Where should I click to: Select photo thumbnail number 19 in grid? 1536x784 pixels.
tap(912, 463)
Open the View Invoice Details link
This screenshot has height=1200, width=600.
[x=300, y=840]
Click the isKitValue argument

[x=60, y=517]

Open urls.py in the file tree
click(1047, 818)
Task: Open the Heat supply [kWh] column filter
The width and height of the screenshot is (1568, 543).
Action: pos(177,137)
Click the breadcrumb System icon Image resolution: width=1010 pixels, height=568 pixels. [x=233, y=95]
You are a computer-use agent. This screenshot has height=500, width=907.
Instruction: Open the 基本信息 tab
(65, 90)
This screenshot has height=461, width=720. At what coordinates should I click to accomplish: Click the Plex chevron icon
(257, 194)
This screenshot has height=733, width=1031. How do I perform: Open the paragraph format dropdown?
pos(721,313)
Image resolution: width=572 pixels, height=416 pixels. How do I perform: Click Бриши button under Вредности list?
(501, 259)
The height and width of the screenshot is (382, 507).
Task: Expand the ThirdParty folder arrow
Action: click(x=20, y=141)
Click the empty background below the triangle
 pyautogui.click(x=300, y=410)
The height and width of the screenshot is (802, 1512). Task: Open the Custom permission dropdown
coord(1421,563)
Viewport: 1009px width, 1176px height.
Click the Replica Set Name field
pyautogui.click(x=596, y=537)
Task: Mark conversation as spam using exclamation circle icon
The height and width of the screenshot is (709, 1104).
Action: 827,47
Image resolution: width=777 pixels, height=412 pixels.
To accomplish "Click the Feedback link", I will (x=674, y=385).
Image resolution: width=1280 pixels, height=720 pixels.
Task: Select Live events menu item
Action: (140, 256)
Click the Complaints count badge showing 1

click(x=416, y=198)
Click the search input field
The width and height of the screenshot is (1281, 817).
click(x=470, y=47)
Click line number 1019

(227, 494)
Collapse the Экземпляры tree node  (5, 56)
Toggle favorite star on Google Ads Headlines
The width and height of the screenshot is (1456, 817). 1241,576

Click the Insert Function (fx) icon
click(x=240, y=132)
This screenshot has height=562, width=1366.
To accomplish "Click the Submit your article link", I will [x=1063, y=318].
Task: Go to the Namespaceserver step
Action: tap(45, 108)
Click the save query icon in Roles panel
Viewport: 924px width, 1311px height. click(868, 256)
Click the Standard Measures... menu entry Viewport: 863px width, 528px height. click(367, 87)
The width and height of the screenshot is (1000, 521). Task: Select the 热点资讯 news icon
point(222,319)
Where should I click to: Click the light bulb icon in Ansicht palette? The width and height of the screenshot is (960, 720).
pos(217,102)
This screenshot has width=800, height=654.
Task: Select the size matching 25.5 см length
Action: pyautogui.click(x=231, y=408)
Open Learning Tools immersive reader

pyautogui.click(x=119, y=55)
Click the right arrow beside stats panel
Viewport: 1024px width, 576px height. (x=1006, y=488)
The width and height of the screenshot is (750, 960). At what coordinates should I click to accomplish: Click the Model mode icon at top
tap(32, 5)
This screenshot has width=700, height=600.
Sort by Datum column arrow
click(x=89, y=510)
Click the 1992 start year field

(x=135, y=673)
════════
== Brief ==
Exactly the lines from the one containing "Click the Insert Function (fx) icon" through the final line of the records must appear in your reply, and no others.

== Response below ==
Click the Insert Function (fx) icon
click(x=240, y=132)
This screenshot has height=562, width=1366.
To accomplish "Click the Submit your article link", I will [x=1063, y=318].
Task: Go to the Namespaceserver step
Action: tap(45, 108)
Click the save query icon in Roles panel
Viewport: 924px width, 1311px height. click(868, 256)
Click the Standard Measures... menu entry Viewport: 863px width, 528px height. click(367, 87)
The width and height of the screenshot is (1000, 521). Task: Select the 热点资讯 news icon
point(222,319)
Where should I click to: Click the light bulb icon in Ansicht palette? The width and height of the screenshot is (960, 720).
pos(217,102)
This screenshot has width=800, height=654.
Task: Select the size matching 25.5 см length
Action: pyautogui.click(x=231, y=408)
Open Learning Tools immersive reader

pyautogui.click(x=119, y=55)
Click the right arrow beside stats panel
Viewport: 1024px width, 576px height. (x=1006, y=488)
The width and height of the screenshot is (750, 960). At what coordinates should I click to accomplish: Click the Model mode icon at top
tap(32, 5)
This screenshot has width=700, height=600.
Sort by Datum column arrow
click(x=89, y=510)
Click the 1992 start year field

(x=135, y=673)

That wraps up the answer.